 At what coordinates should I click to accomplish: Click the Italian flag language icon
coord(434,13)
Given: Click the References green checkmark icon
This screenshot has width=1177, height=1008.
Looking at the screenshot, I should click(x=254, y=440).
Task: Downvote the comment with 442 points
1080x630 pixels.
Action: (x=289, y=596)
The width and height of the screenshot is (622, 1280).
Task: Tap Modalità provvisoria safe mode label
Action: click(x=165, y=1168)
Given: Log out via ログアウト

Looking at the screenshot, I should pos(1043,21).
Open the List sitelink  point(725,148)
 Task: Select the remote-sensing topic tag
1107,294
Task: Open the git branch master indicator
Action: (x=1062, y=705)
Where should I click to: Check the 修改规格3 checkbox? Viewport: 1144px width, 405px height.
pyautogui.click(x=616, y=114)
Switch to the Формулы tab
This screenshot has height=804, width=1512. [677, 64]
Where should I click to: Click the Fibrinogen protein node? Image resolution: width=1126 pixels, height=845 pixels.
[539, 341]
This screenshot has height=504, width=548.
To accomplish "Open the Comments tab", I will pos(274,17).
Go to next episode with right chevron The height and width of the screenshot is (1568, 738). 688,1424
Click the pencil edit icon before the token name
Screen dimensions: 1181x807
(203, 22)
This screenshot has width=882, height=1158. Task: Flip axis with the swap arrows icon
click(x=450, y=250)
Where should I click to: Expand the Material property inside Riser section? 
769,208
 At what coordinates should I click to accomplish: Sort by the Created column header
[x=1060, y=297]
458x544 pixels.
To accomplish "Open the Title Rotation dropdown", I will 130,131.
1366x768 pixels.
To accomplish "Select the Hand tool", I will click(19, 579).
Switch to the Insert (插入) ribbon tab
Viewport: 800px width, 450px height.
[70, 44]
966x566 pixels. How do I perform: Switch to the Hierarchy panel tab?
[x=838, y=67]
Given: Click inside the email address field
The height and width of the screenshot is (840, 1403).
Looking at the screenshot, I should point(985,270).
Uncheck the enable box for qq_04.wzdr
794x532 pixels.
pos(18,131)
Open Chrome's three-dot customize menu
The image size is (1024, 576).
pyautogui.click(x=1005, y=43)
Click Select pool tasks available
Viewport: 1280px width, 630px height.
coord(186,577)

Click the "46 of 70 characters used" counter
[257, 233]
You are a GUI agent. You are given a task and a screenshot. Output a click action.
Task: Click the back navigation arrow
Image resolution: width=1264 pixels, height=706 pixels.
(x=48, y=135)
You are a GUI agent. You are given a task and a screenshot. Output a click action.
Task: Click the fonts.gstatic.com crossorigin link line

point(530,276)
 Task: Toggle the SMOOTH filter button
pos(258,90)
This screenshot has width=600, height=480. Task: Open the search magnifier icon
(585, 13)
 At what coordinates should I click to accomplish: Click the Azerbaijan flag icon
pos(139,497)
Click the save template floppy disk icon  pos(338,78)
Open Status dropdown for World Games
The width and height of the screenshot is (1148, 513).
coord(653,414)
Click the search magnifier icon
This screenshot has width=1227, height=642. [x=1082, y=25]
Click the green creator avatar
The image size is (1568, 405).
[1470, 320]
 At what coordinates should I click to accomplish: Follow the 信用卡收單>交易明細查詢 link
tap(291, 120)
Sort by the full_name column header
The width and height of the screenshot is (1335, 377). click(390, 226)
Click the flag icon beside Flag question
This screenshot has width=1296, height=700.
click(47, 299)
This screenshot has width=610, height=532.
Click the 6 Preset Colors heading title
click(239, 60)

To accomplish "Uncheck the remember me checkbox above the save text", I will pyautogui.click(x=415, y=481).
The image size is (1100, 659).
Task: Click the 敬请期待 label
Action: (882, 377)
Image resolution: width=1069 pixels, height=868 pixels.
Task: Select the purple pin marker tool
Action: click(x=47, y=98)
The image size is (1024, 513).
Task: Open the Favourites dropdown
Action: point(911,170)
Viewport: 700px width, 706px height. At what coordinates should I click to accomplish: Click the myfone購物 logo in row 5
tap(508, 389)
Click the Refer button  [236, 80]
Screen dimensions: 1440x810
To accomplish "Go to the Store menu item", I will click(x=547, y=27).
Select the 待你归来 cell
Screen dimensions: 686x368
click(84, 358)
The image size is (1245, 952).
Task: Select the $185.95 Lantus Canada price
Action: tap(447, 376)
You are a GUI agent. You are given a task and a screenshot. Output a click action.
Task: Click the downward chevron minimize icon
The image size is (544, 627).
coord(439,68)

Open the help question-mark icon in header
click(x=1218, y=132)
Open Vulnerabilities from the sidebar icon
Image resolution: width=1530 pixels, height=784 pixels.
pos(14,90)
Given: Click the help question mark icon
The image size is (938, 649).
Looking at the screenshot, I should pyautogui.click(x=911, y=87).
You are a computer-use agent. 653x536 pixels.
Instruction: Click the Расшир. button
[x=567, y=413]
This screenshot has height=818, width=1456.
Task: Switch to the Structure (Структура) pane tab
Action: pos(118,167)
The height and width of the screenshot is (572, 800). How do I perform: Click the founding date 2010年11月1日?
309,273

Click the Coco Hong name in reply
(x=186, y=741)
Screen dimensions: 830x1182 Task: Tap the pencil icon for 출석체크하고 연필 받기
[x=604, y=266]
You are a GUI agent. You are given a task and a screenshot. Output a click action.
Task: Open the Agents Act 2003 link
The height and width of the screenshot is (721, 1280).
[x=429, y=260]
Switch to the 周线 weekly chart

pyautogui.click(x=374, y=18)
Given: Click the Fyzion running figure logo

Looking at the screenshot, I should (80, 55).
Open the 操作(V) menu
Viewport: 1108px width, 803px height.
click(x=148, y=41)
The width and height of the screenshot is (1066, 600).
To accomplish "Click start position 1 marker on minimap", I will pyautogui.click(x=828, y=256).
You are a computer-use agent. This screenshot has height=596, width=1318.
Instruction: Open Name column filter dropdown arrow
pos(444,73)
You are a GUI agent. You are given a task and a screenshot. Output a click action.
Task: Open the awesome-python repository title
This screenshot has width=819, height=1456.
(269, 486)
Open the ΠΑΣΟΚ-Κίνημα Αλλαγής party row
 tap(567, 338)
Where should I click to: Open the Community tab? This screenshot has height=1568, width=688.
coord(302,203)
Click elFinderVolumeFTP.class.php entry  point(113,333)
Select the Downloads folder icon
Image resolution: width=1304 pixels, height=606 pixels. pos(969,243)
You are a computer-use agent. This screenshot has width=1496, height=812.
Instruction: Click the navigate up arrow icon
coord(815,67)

──────────────────────────────

> What this task involves
The full listing needs to be transcribed exactly.

> Result of this task
 At what coordinates should I click to accomplish: Click the Italian flag language icon
coord(434,13)
Given: Click the References green checkmark icon
This screenshot has width=1177, height=1008.
Looking at the screenshot, I should click(x=254, y=440).
Task: Downvote the comment with 442 points
1080x630 pixels.
Action: (x=289, y=596)
The width and height of the screenshot is (622, 1280).
Task: Tap Modalità provvisoria safe mode label
Action: click(x=165, y=1168)
Given: Log out via ログアウト

Looking at the screenshot, I should pos(1043,21).
Open the List sitelink  point(725,148)
 Task: Select the remote-sensing topic tag
1107,294
Task: Open the git branch master indicator
Action: (x=1062, y=705)
Where should I click to: Check the 修改规格3 checkbox? Viewport: 1144px width, 405px height.
pyautogui.click(x=616, y=114)
Switch to the Формулы tab
This screenshot has height=804, width=1512. [677, 64]
Where should I click to: Click the Fibrinogen protein node? Image resolution: width=1126 pixels, height=845 pixels.
[539, 341]
This screenshot has height=504, width=548.
To accomplish "Open the Comments tab", I will pos(274,17).
Go to next episode with right chevron The height and width of the screenshot is (1568, 738). 688,1424
Click the pencil edit icon before the token name
Screen dimensions: 1181x807
(203, 22)
This screenshot has width=882, height=1158. Task: Flip axis with the swap arrows icon
click(x=450, y=250)
Where should I click to: Expand the Material property inside Riser section? 
769,208
 At what coordinates should I click to accomplish: Sort by the Created column header
[x=1060, y=297]
458x544 pixels.
To accomplish "Open the Title Rotation dropdown", I will 130,131.
1366x768 pixels.
To accomplish "Select the Hand tool", I will click(19, 579).
Switch to the Insert (插入) ribbon tab
Viewport: 800px width, 450px height.
[70, 44]
966x566 pixels. How do I perform: Switch to the Hierarchy panel tab?
[x=838, y=67]
Given: Click inside the email address field
The height and width of the screenshot is (840, 1403).
Looking at the screenshot, I should point(985,270).
Uncheck the enable box for qq_04.wzdr
794x532 pixels.
pos(18,131)
Open Chrome's three-dot customize menu
The image size is (1024, 576).
pyautogui.click(x=1005, y=43)
Click Select pool tasks available
Viewport: 1280px width, 630px height.
coord(186,577)

Click the "46 of 70 characters used" counter
[257, 233]
You are a GUI agent. You are given a task and a screenshot. Output a click action.
Task: Click the back navigation arrow
Image resolution: width=1264 pixels, height=706 pixels.
(x=48, y=135)
You are a GUI agent. You are given a task and a screenshot. Output a click action.
Task: Click the fonts.gstatic.com crossorigin link line

point(530,276)
 Task: Toggle the SMOOTH filter button
pos(258,90)
This screenshot has width=600, height=480. Task: Open the search magnifier icon
(585, 13)
 At what coordinates should I click to accomplish: Click the Azerbaijan flag icon
pos(139,497)
Click the save template floppy disk icon  pos(338,78)
Open Status dropdown for World Games
The width and height of the screenshot is (1148, 513).
coord(653,414)
Click the search magnifier icon
This screenshot has width=1227, height=642. [x=1082, y=25]
Click the green creator avatar
The image size is (1568, 405).
[1470, 320]
 At what coordinates should I click to accomplish: Follow the 信用卡收單>交易明細查詢 link
tap(291, 120)
Sort by the full_name column header
The width and height of the screenshot is (1335, 377). click(390, 226)
Click the flag icon beside Flag question
This screenshot has width=1296, height=700.
click(47, 299)
This screenshot has width=610, height=532.
Click the 6 Preset Colors heading title
click(239, 60)

To accomplish "Uncheck the remember me checkbox above the save text", I will pyautogui.click(x=415, y=481).
The image size is (1100, 659).
Task: Click the 敬请期待 label
Action: (882, 377)
Image resolution: width=1069 pixels, height=868 pixels.
Task: Select the purple pin marker tool
Action: click(x=47, y=98)
The image size is (1024, 513).
Task: Open the Favourites dropdown
Action: point(911,170)
Viewport: 700px width, 706px height. At what coordinates should I click to accomplish: Click the myfone購物 logo in row 5
tap(508, 389)
Click the Refer button  [236, 80]
Screen dimensions: 1440x810
To accomplish "Go to the Store menu item", I will click(x=547, y=27).
Select the 待你归来 cell
Screen dimensions: 686x368
click(84, 358)
The image size is (1245, 952).
Task: Select the $185.95 Lantus Canada price
Action: tap(447, 376)
You are a GUI agent. You are given a task and a screenshot. Output a click action.
Task: Click the downward chevron minimize icon
The image size is (544, 627).
coord(439,68)

Open the help question-mark icon in header
click(x=1218, y=132)
Open Vulnerabilities from the sidebar icon
Image resolution: width=1530 pixels, height=784 pixels.
pos(14,90)
Given: Click the help question mark icon
The image size is (938, 649).
Looking at the screenshot, I should pyautogui.click(x=911, y=87).
You are a computer-use agent. 653x536 pixels.
Instruction: Click the Расшир. button
[x=567, y=413]
This screenshot has height=818, width=1456.
Task: Switch to the Structure (Структура) pane tab
Action: pos(118,167)
The height and width of the screenshot is (572, 800). How do I perform: Click the founding date 2010年11月1日?
309,273

Click the Coco Hong name in reply
(x=186, y=741)
Screen dimensions: 830x1182 Task: Tap the pencil icon for 출석체크하고 연필 받기
[x=604, y=266]
You are a GUI agent. You are given a task and a screenshot. Output a click action.
Task: Open the Agents Act 2003 link
The height and width of the screenshot is (721, 1280).
[x=429, y=260]
Switch to the 周线 weekly chart

pyautogui.click(x=374, y=18)
Given: Click the Fyzion running figure logo

Looking at the screenshot, I should (80, 55).
Open the 操作(V) menu
Viewport: 1108px width, 803px height.
click(x=148, y=41)
The width and height of the screenshot is (1066, 600).
To accomplish "Click start position 1 marker on minimap", I will pyautogui.click(x=828, y=256).
You are a computer-use agent. This screenshot has height=596, width=1318.
Instruction: Open Name column filter dropdown arrow
pos(444,73)
You are a GUI agent. You are given a task and a screenshot. Output a click action.
Task: Open the awesome-python repository title
This screenshot has width=819, height=1456.
(269, 486)
Open the ΠΑΣΟΚ-Κίνημα Αλλαγής party row
 tap(567, 338)
Where should I click to: Open the Community tab? This screenshot has height=1568, width=688.
coord(302,203)
Click elFinderVolumeFTP.class.php entry  point(113,333)
Select the Downloads folder icon
Image resolution: width=1304 pixels, height=606 pixels. pos(969,243)
You are a computer-use agent. This screenshot has width=1496, height=812.
Instruction: Click the navigate up arrow icon
coord(815,67)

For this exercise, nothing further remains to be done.